Substância encontrada e suspeitas
O laudo identificou terbufós, um princípio ativo do chumbinho, no fundo do copo de açaí. Danilo Dorta, toxicologista da Universidade de São Paulo (USP), explicou que essa substância é altamente tóxica para humanos, podendo causar sintomas como náuseas, sudorese intensa e, em concentrações elevadas, ser letal. A polícia suspeita de Larissa porque ela comprou e entregou o açaí ao namorado, além de imagens de câmeras de segurança mostrarem ela manuseando o copo antes do consumo. Ela prestou depoimento em 19 de fevereiro, negando participação, e sua defesa afirmou que o relacionamento com Adenilson era harmonioso.

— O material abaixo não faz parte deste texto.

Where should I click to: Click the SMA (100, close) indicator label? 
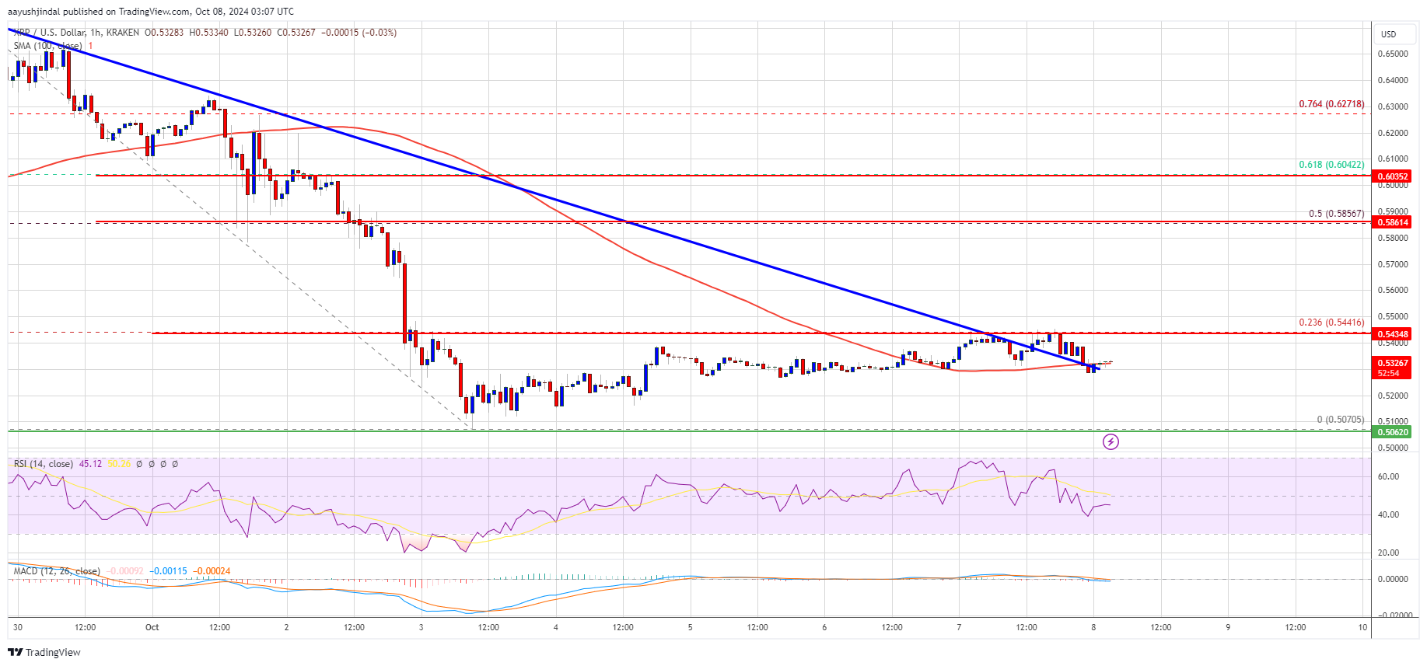(x=47, y=46)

Explicações técnicas e próximos passos
Embora o laudo confirme a presença de chumbinho no copo, um exame de sangue de Adenilson não detectou vestígios do veneno. O delegado Araújo esclareceu que isso ocorreu porque o exame foi feito posteriormente, quando o organismo já havia eliminado a substância. A loja onde o açaí foi comprado foi descartada como local do envenenamento, pois gravações mostram o preparo sem atitudes suspeitas. A polícia continua analisando dados de celulares apreendidos e imagens de segurança para esclarecer o caso.